Please change every "computer-use agent" in these entries to "desktop assistant" and leave the rest of each line as it is.
-- Start INPUT FOR THIS TASK --
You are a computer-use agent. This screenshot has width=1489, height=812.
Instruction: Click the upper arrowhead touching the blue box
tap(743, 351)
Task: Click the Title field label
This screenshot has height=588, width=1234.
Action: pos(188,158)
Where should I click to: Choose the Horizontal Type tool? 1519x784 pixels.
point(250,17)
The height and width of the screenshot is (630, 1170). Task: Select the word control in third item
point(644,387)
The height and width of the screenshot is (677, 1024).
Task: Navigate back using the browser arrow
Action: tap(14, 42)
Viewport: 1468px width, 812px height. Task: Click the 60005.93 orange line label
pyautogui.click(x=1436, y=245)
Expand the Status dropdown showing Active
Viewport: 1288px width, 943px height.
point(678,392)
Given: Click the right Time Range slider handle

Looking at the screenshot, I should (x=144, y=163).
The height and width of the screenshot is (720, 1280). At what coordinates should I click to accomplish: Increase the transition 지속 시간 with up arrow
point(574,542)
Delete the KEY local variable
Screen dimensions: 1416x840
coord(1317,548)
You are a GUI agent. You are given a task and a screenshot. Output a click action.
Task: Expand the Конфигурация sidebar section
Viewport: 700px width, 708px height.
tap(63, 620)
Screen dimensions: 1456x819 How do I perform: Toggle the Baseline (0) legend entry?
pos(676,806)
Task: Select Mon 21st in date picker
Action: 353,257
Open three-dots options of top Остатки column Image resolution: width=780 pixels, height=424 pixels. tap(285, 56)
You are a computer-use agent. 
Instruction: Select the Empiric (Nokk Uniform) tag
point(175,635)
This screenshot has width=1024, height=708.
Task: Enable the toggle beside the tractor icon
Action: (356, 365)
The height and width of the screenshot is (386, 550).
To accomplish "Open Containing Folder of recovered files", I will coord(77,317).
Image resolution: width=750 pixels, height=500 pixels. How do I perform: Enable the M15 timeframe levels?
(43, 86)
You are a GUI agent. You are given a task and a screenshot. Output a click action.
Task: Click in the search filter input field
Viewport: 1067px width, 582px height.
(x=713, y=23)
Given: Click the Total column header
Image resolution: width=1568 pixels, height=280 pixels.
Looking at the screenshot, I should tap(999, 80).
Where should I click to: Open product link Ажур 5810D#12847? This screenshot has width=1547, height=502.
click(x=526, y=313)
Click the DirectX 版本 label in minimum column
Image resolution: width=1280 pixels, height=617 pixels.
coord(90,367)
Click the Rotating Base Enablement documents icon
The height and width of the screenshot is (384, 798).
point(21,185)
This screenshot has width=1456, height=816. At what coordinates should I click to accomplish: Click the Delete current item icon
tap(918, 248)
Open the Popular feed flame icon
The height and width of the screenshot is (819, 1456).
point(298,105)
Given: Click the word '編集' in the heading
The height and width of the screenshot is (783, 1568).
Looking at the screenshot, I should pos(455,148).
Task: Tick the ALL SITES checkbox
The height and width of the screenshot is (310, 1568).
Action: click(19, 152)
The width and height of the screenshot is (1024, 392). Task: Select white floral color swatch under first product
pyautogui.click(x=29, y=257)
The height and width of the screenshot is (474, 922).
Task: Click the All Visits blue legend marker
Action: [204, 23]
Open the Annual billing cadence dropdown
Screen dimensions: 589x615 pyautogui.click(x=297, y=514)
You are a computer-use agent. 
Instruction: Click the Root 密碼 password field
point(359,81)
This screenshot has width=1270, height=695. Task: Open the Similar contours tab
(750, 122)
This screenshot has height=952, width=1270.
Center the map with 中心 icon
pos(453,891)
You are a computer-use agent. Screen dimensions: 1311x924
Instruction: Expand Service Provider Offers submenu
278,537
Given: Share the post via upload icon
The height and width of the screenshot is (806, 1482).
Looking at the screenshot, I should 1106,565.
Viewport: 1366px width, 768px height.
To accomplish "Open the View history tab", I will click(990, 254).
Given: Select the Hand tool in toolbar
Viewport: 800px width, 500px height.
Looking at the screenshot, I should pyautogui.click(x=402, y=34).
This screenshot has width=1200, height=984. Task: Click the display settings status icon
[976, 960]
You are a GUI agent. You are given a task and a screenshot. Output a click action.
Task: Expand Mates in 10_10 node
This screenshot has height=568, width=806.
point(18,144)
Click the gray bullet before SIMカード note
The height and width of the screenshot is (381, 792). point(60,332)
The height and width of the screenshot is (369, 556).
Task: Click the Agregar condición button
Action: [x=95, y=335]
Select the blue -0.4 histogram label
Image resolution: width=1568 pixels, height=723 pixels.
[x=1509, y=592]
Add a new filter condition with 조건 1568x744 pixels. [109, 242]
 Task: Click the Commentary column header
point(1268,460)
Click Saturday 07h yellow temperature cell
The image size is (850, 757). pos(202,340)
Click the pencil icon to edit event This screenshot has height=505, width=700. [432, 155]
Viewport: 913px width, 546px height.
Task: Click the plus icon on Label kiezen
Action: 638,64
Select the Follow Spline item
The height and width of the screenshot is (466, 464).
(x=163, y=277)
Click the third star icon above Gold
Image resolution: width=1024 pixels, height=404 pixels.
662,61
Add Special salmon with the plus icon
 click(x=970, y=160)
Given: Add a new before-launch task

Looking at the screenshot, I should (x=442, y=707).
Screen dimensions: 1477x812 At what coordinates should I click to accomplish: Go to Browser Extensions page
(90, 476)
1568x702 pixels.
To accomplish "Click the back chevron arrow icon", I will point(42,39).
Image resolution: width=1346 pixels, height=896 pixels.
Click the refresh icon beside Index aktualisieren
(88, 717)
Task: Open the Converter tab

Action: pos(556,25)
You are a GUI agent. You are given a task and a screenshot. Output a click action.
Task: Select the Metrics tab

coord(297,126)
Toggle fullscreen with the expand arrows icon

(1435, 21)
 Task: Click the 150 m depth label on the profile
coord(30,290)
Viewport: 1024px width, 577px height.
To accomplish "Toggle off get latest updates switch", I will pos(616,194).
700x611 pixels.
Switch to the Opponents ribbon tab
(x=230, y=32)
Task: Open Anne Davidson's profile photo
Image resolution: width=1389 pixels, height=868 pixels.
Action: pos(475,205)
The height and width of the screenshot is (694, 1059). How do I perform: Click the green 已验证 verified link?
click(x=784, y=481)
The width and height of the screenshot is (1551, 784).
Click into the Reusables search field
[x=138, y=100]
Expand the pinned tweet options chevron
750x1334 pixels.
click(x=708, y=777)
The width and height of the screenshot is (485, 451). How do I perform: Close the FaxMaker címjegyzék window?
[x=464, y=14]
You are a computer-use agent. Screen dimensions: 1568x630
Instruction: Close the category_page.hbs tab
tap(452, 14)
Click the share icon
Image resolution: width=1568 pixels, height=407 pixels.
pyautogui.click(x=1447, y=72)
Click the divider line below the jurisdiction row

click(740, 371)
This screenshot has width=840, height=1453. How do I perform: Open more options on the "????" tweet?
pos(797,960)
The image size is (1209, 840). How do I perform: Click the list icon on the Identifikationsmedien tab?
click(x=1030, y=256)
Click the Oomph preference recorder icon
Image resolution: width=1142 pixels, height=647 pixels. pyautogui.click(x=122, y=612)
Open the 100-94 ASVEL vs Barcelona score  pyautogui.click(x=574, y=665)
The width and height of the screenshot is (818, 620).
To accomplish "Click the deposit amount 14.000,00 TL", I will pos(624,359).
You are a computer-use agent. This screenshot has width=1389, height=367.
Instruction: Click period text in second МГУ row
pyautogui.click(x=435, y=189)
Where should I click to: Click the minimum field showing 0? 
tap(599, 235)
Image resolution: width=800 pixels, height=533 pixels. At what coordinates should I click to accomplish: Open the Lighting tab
-- End INPUT FOR THIS TASK --
■ TASK ANSWER
You are a desktop assistant. This screenshot has width=1489, height=812.
Instruction: Click the upper arrowhead touching the blue box
tap(743, 351)
Task: Click the Title field label
This screenshot has height=588, width=1234.
Action: pos(188,158)
Where should I click to: Choose the Horizontal Type tool? 1519x784 pixels.
point(250,17)
The height and width of the screenshot is (630, 1170). Task: Select the word control in third item
point(644,387)
The height and width of the screenshot is (677, 1024).
Task: Navigate back using the browser arrow
Action: tap(14, 42)
Viewport: 1468px width, 812px height. Task: Click the 60005.93 orange line label
pyautogui.click(x=1436, y=245)
Expand the Status dropdown showing Active
Viewport: 1288px width, 943px height.
point(678,392)
Given: Click the right Time Range slider handle

Looking at the screenshot, I should (x=144, y=163).
The height and width of the screenshot is (720, 1280). At what coordinates should I click to accomplish: Increase the transition 지속 시간 with up arrow
point(574,542)
Delete the KEY local variable
Screen dimensions: 1416x840
coord(1317,548)
You are a GUI agent. You are given a task and a screenshot. Output a click action.
Task: Expand the Конфигурация sidebar section
Viewport: 700px width, 708px height.
tap(63, 620)
Screen dimensions: 1456x819 How do I perform: Toggle the Baseline (0) legend entry?
pos(676,806)
Task: Select Mon 21st in date picker
Action: 353,257
Open three-dots options of top Остатки column Image resolution: width=780 pixels, height=424 pixels. tap(285, 56)
You are a desktop assistant. 
Instruction: Select the Empiric (Nokk Uniform) tag
point(175,635)
This screenshot has width=1024, height=708.
Task: Enable the toggle beside the tractor icon
Action: (356, 365)
The height and width of the screenshot is (386, 550).
To accomplish "Open Containing Folder of recovered files", I will coord(77,317).
Image resolution: width=750 pixels, height=500 pixels. How do I perform: Enable the M15 timeframe levels?
(43, 86)
You are a GUI agent. You are given a task and a screenshot. Output a click action.
Task: Click in the search filter input field
Viewport: 1067px width, 582px height.
(x=713, y=23)
Given: Click the Total column header
Image resolution: width=1568 pixels, height=280 pixels.
Looking at the screenshot, I should tap(999, 80).
Where should I click to: Open product link Ажур 5810D#12847? This screenshot has width=1547, height=502.
click(x=526, y=313)
Click the DirectX 版本 label in minimum column
Image resolution: width=1280 pixels, height=617 pixels.
coord(90,367)
Click the Rotating Base Enablement documents icon
The height and width of the screenshot is (384, 798).
point(21,185)
This screenshot has width=1456, height=816. At what coordinates should I click to accomplish: Click the Delete current item icon
tap(918, 248)
Open the Popular feed flame icon
The height and width of the screenshot is (819, 1456).
point(298,105)
Given: Click the word '編集' in the heading
The height and width of the screenshot is (783, 1568).
Looking at the screenshot, I should pos(455,148).
Task: Tick the ALL SITES checkbox
The height and width of the screenshot is (310, 1568).
Action: click(19, 152)
The width and height of the screenshot is (1024, 392). Task: Select white floral color swatch under first product
pyautogui.click(x=29, y=257)
The height and width of the screenshot is (474, 922).
Task: Click the All Visits blue legend marker
Action: [204, 23]
Open the Annual billing cadence dropdown
Screen dimensions: 589x615 pyautogui.click(x=297, y=514)
You are a desktop assistant. 
Instruction: Click the Root 密碼 password field
point(359,81)
This screenshot has width=1270, height=695. Task: Open the Similar contours tab
(750, 122)
This screenshot has height=952, width=1270.
Center the map with 中心 icon
pos(453,891)
You are a desktop assistant. Screen dimensions: 1311x924
Instruction: Expand Service Provider Offers submenu
278,537
Given: Share the post via upload icon
The height and width of the screenshot is (806, 1482).
Looking at the screenshot, I should 1106,565.
Viewport: 1366px width, 768px height.
To accomplish "Open the View history tab", I will click(990, 254).
Given: Select the Hand tool in toolbar
Viewport: 800px width, 500px height.
Looking at the screenshot, I should pyautogui.click(x=402, y=34).
This screenshot has width=1200, height=984. Task: Click the display settings status icon
[976, 960]
You are a GUI agent. You are given a task and a screenshot. Output a click action.
Task: Expand Mates in 10_10 node
This screenshot has height=568, width=806.
point(18,144)
Click the gray bullet before SIMカード note
The height and width of the screenshot is (381, 792). point(60,332)
The height and width of the screenshot is (369, 556).
Task: Click the Agregar condición button
Action: [x=95, y=335]
Select the blue -0.4 histogram label
Image resolution: width=1568 pixels, height=723 pixels.
[x=1509, y=592]
Add a new filter condition with 조건 1568x744 pixels. [109, 242]
 Task: Click the Commentary column header
point(1268,460)
Click Saturday 07h yellow temperature cell
The image size is (850, 757). pos(202,340)
Click the pencil icon to edit event This screenshot has height=505, width=700. [432, 155]
Viewport: 913px width, 546px height.
Task: Click the plus icon on Label kiezen
Action: 638,64
Select the Follow Spline item
The height and width of the screenshot is (466, 464).
(x=163, y=277)
Click the third star icon above Gold
Image resolution: width=1024 pixels, height=404 pixels.
662,61
Add Special salmon with the plus icon
 click(x=970, y=160)
Given: Add a new before-launch task

Looking at the screenshot, I should (x=442, y=707).
Screen dimensions: 1477x812 At what coordinates should I click to accomplish: Go to Browser Extensions page
(90, 476)
1568x702 pixels.
To accomplish "Click the back chevron arrow icon", I will point(42,39).
Image resolution: width=1346 pixels, height=896 pixels.
Click the refresh icon beside Index aktualisieren
(88, 717)
Task: Open the Converter tab

Action: pos(556,25)
You are a GUI agent. You are given a task and a screenshot. Output a click action.
Task: Select the Metrics tab

coord(297,126)
Toggle fullscreen with the expand arrows icon

(1435, 21)
 Task: Click the 150 m depth label on the profile
coord(30,290)
Viewport: 1024px width, 577px height.
To accomplish "Toggle off get latest updates switch", I will pos(616,194).
700x611 pixels.
Switch to the Opponents ribbon tab
(x=230, y=32)
Task: Open Anne Davidson's profile photo
Image resolution: width=1389 pixels, height=868 pixels.
Action: pos(475,205)
The height and width of the screenshot is (694, 1059). How do I perform: Click the green 已验证 verified link?
click(x=784, y=481)
The width and height of the screenshot is (1551, 784).
Click into the Reusables search field
[x=138, y=100]
Expand the pinned tweet options chevron
750x1334 pixels.
click(x=708, y=777)
The width and height of the screenshot is (485, 451). How do I perform: Close the FaxMaker címjegyzék window?
[x=464, y=14]
You are a desktop assistant. Screen dimensions: 1568x630
Instruction: Close the category_page.hbs tab
tap(452, 14)
Click the share icon
Image resolution: width=1568 pixels, height=407 pixels.
pyautogui.click(x=1447, y=72)
Click the divider line below the jurisdiction row

click(740, 371)
This screenshot has width=840, height=1453. How do I perform: Open more options on the "????" tweet?
pos(797,960)
The image size is (1209, 840). How do I perform: Click the list icon on the Identifikationsmedien tab?
click(x=1030, y=256)
Click the Oomph preference recorder icon
Image resolution: width=1142 pixels, height=647 pixels. pyautogui.click(x=122, y=612)
Open the 100-94 ASVEL vs Barcelona score  pyautogui.click(x=574, y=665)
The width and height of the screenshot is (818, 620).
To accomplish "Click the deposit amount 14.000,00 TL", I will pos(624,359).
You are a desktop assistant. This screenshot has width=1389, height=367.
Instruction: Click period text in second МГУ row
pyautogui.click(x=435, y=189)
Where should I click to: Click the minimum field showing 0? 
tap(599, 235)
Image resolution: width=800 pixels, height=533 pixels. At what coordinates should I click to accomplish: Open the Lighting tab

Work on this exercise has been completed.